Redução pode custar até 5% do PIB
PUBLICAÇÃO
domingo, 18 de maio de 1997
Agência Estado, de São Paulo 
A proposta da Força Sindical de redução de jornada de trabalho, com renúncia fiscal por parte do governo, poderá custar para a sociedade no mínimo 5% do Produto Interno Bruto (PIB) e não traz qualquer garantia de criação de empregos.
Nada menos que R$ 40,9 bilhões ao ano serão transferidos do governo para a iniciativa privada. A conclusão é do Departamento de Estudos Sócio-Econômicos e Políticos da Central Única dos Trabalhadores (Desep-CUT).
Segundo o Desep, se todos os empregados formais passarem a ter este tipo de contratação especial, a Previdência Social vai perder anualmente arrecadação de R$ 15,8 bilhões. A Receita Federal, outros R$ 25,1 bilhões.

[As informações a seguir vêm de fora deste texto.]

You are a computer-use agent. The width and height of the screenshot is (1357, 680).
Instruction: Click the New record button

Isso totaliza R$ 40,9 bilhões, correspondentes à 5,45% do PIB estimado de 1996, de cerca de R$ 750 bilhões. O cálculo não inclui a renúncia fiscal de Estados e municípios. Os Estados abririam mão de 20% da alíquota do ICMS. Os municípios, que aplicam alíquotas variáveis de ISS, cobrariam o imposto no valor máximo de 0,5%.
A CUT está preparando novas simulações, levando em conta estes impostos. Os economistas e técnicos do Desep observaram ainda que a proposta da Força Sindical traz riscos diretos aos trabalhadores.

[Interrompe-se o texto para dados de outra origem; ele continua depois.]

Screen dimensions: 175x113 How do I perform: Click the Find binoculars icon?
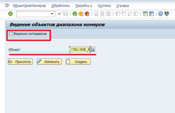coord(102,14)
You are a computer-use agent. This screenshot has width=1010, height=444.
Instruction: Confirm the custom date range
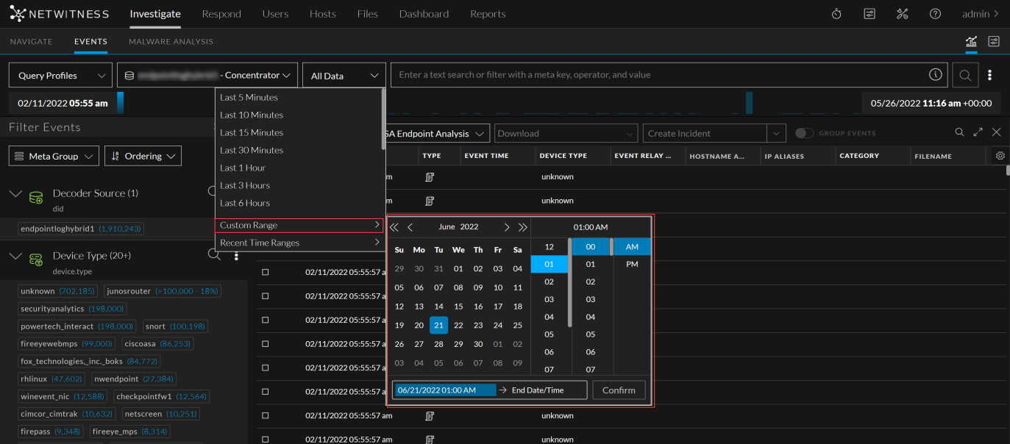coord(619,390)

O projeto fala em redução do tempo semanal de trabalho para até 30 horas e em contratos flexíveis. Contudo, mesmo que a jornada seja reduzida em apenas alguns poucos pontos percentuais, 6,8% por exemplo, o que daria 41 horas semanais - os salários ficarão 9% mais baixos.

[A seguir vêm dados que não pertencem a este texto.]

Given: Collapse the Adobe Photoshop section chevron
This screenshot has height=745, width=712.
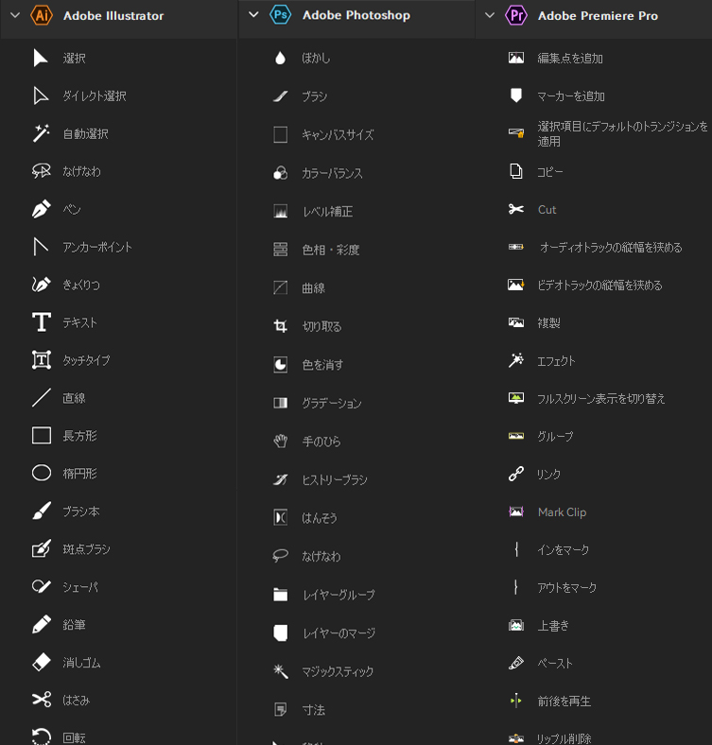Looking at the screenshot, I should tap(253, 15).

O protocolo de intenções assinado por três sindicatos patronais ligados à Federação das Indústrias de São Paulo (Fiesp) e pela Força Sindical também fala em remuneração do empregado segundo as horas trabalhadas.
De acordo com o Desep, isso retira qualquer garantia do trabalhador de ter férias e descanso semanal remunerado. O documento também não estipula quantidade de empregos que deveriam ser criados para justificar tamanha renúncia fiscal.